Your instructions
In the records below, restate the span that opens with the line containing "At what coordinates" and closes with the line containing "point(563,679)", swapping "label" for "tag" and leaving everything else unchanged. Return only those lines, and omit the pictures from the output.

╭─ Input rows

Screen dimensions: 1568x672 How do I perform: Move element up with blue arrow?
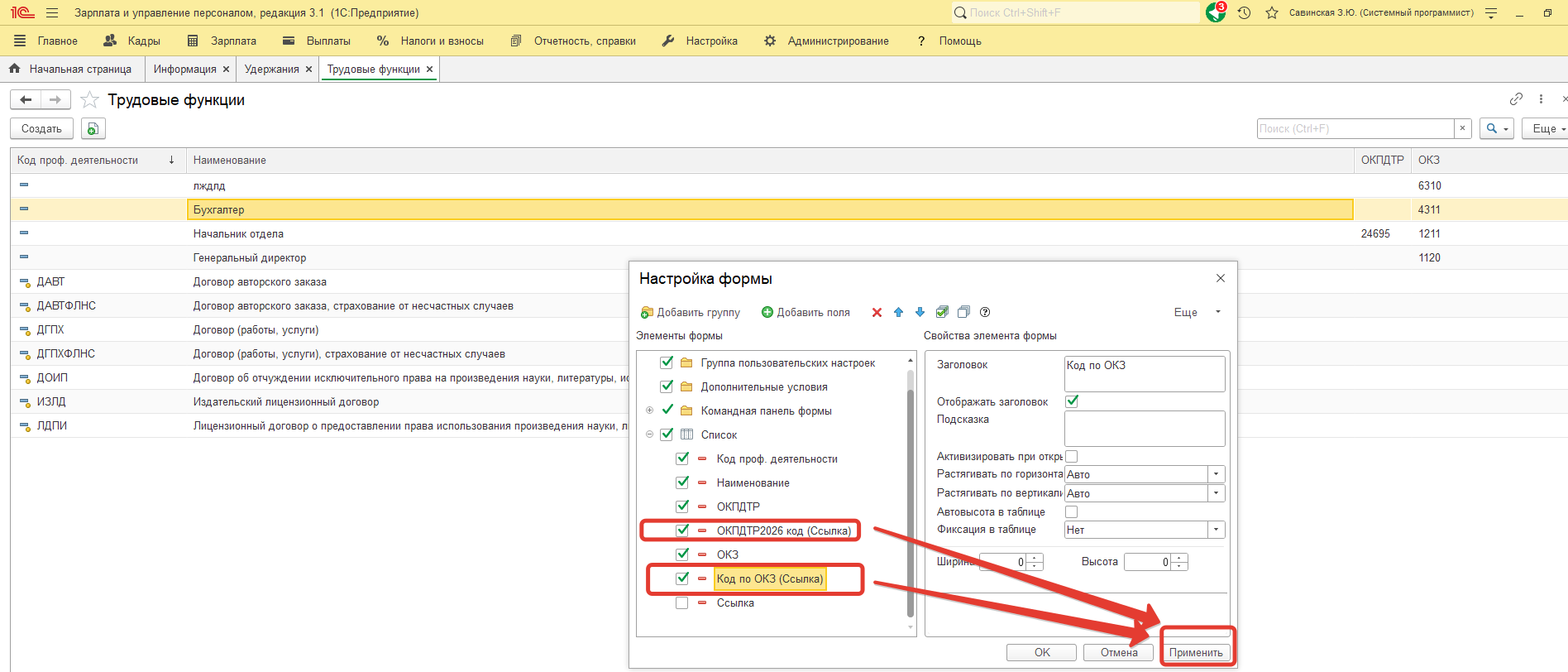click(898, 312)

╰─
╭─ Input rows

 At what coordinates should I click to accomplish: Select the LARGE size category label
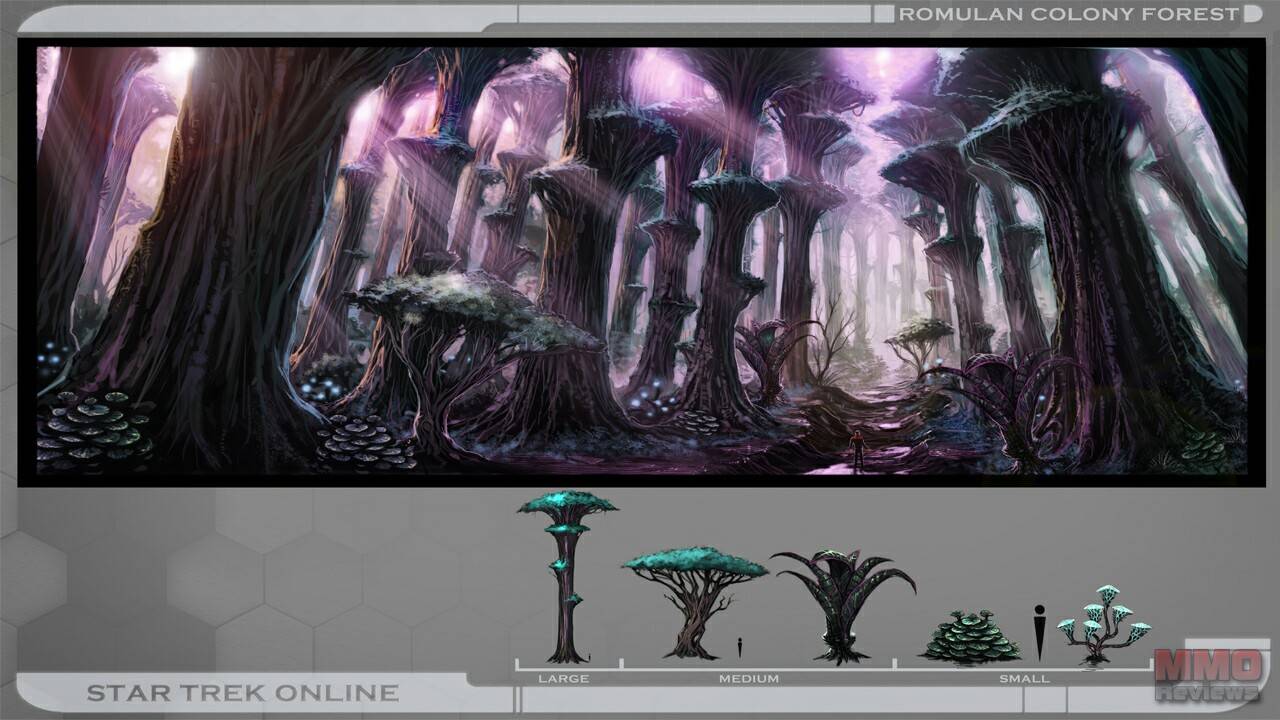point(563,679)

╰─
╭─ Input rows

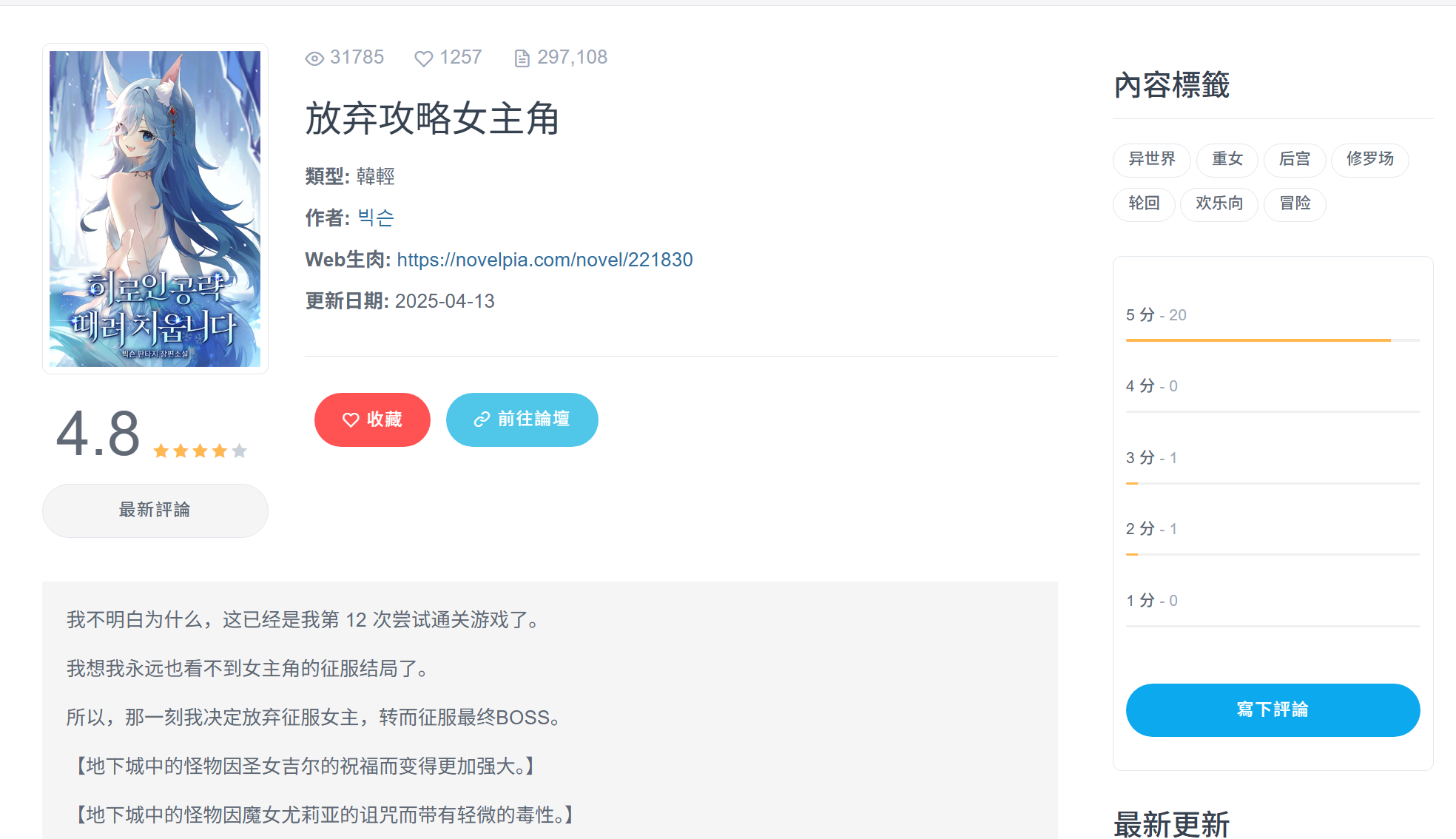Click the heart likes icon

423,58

╰─

Answer for the task
 At what coordinates should I click to accomplish: Select the LARGE size category tag
point(563,679)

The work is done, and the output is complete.